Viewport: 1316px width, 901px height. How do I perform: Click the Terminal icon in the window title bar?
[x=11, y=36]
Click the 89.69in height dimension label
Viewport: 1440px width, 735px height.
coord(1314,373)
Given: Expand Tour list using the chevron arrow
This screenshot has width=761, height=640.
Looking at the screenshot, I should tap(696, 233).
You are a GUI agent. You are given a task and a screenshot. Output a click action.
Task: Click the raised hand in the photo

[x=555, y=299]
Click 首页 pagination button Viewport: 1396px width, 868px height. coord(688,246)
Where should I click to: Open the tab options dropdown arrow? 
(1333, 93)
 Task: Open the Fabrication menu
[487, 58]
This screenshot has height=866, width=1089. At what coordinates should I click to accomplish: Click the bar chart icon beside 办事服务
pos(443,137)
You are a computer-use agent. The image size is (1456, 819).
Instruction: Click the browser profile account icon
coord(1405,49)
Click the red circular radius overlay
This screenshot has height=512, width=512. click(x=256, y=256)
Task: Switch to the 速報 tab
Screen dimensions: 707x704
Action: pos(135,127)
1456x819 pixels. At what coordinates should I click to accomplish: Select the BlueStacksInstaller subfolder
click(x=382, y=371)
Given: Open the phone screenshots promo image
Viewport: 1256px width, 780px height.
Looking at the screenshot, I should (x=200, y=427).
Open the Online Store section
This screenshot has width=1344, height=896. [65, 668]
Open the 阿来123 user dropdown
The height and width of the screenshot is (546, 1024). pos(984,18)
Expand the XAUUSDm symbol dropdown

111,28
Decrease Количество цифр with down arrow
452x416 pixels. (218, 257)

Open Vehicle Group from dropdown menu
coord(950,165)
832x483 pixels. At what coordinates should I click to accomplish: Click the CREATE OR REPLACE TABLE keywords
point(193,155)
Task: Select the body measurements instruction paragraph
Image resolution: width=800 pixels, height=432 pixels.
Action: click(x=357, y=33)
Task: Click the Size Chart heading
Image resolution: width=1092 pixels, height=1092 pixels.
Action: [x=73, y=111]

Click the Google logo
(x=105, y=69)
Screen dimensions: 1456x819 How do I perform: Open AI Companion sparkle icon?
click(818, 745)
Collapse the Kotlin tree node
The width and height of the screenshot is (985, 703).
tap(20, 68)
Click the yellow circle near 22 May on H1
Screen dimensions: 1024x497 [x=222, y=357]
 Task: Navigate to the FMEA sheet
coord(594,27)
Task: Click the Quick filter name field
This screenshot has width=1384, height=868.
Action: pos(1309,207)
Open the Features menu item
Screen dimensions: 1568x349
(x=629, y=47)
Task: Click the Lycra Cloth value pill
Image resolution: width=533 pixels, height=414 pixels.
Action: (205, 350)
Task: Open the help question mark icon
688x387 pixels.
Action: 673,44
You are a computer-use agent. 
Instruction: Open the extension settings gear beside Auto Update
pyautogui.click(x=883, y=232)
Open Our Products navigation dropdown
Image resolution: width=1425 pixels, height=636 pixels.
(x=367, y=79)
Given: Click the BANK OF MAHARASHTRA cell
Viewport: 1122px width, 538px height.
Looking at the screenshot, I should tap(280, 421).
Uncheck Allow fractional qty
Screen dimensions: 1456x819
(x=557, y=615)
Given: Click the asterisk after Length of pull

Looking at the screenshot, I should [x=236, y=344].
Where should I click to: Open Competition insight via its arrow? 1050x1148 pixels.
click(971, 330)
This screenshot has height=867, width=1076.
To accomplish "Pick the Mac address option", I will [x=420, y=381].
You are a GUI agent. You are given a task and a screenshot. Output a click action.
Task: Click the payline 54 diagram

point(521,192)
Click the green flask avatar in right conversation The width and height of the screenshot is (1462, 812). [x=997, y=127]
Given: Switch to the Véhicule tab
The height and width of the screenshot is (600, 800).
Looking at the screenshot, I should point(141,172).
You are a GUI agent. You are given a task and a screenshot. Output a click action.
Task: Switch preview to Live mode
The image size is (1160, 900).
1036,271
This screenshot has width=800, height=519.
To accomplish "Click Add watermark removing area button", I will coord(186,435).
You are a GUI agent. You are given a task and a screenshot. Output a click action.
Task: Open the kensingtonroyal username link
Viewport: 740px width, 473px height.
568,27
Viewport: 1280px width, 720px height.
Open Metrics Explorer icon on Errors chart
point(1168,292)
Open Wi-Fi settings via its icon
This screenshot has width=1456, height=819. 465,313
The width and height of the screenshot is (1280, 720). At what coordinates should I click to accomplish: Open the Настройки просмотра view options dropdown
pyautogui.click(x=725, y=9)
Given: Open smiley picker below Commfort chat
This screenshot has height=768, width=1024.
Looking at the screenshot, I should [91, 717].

···

Task goal ▸
Return every line in the listing above that contains the word "This".

Response ▸
This screenshot has width=761, height=640.
This screenshot has height=866, width=1089. At what coordinates should I click to accomplish: Click the bar chart icon beside 办事服务
This screenshot has height=512, width=512. click(x=256, y=256)
This screenshot has width=1344, height=896. [65, 668]
This screenshot has width=1384, height=868.
This screenshot has height=867, width=1076.
This screenshot has width=800, height=519.
This screenshot has width=1456, height=819. 465,313
This screenshot has height=768, width=1024.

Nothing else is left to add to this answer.